Claudio Maselli

Personal information
- Full name: Claudio Maselli
- Date of birth: 21 September 1950 (age 74)
- Place of birth: Rome, Italy
- Position(s): Midfielder

Youth career
- Tevere Rome

Senior career*
- Years: Team / Apps / (Gls)
- 1968–1974: Genoa / 158 / (5)
- 1974–1979: Bologna / 145 / (8)
- 1979–1980: Brescia / 32 / (3)
- 1980–1981: Monza / 27 / (0)

Managerial career
- 1993: Genoa
- 1994–1995: Genoa
- 1996–1997: Genoa
- 1998–2000: Alessandria
- 2000–2001: Rimini
- 2001–2002: Campobasso
- 2002–2004: Cremonese
- 2004–2006: Naftex Burgas
- 2006–2008: Lavagnese
- 2008: Novese

= Claudio Maselli =

Italian footballer and manager (born 1950)
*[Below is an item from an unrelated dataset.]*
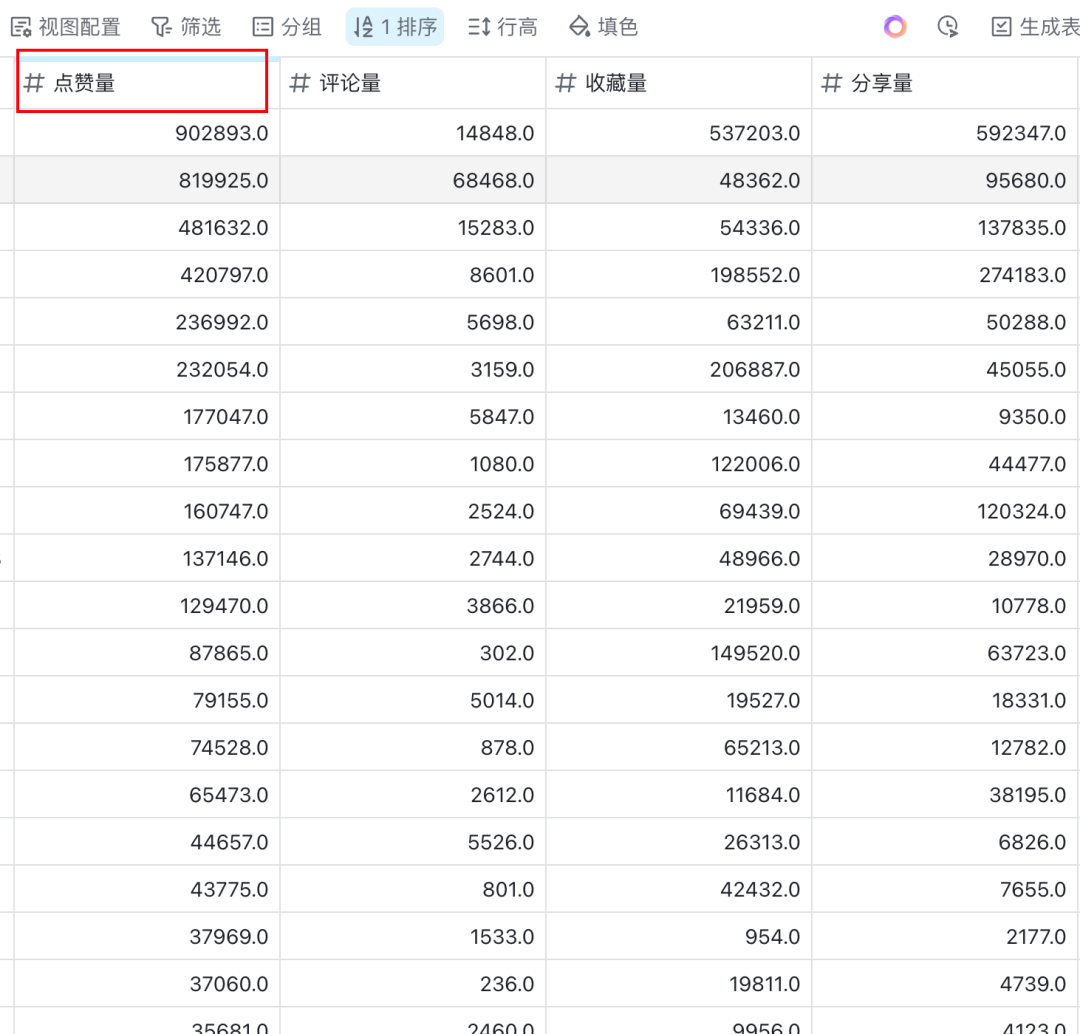This screenshot has height=1034, width=1080.
Task: Open the active 1 排序 sort setting
Action: pos(395,27)
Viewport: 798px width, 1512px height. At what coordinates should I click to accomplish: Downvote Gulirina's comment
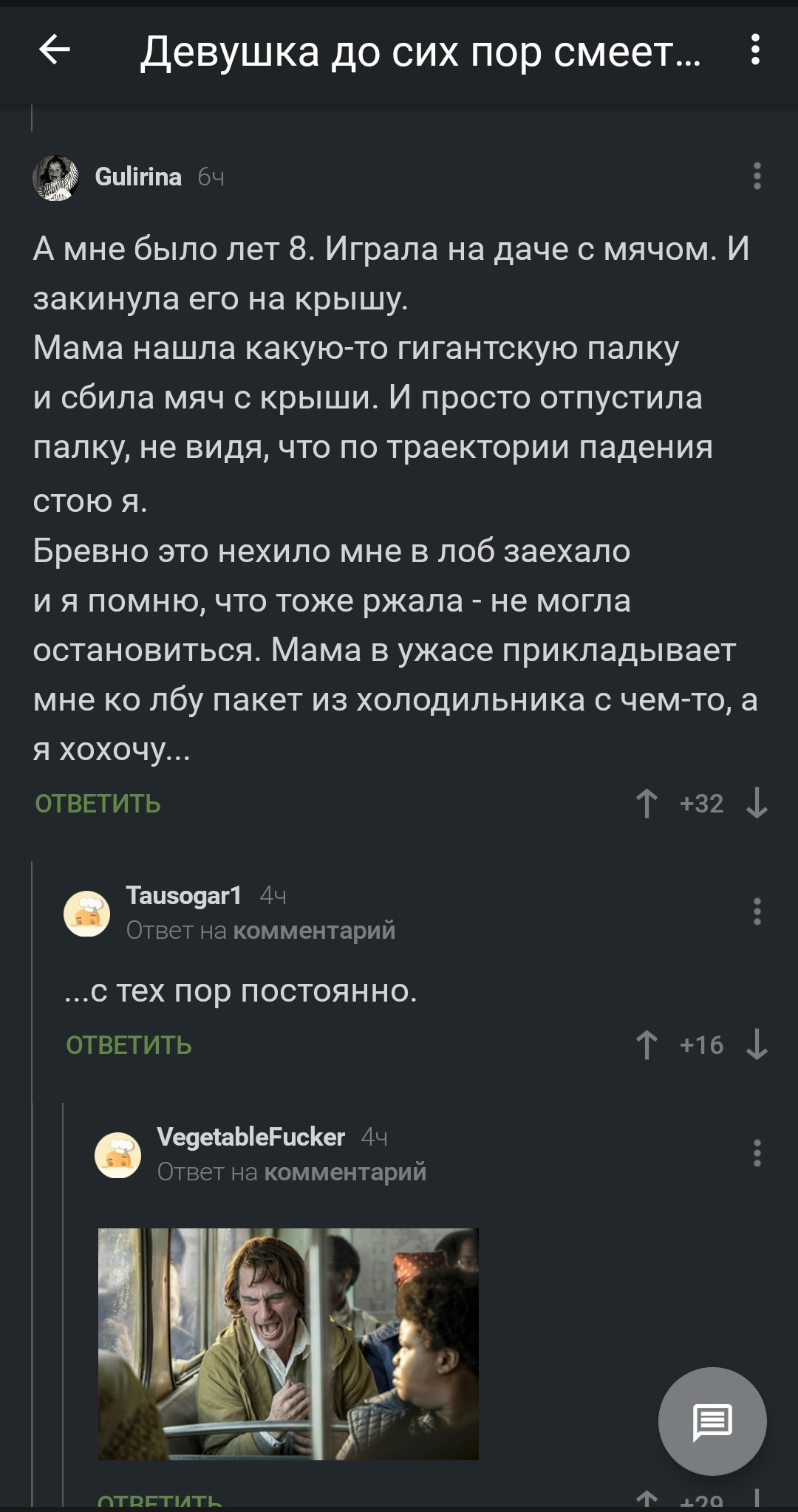[x=757, y=804]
Claudio Maselli (born 21 September 1950) is an Italian professional former footballer and manager.

==Career==

===Footballer===

As a footballer, he played several seasons in Serie A for Genoa and Bologna.

===Coach===

As a coach, he initially managed Genoa youth team, occasionally training even the first team in Serie A and B. Later he followed several clubs in Serie C and Serie D; between 2004 and 2006 he trained Naftex, in Bulgaria. In 2000, he won a promotion in Serie C1 with Alessandria.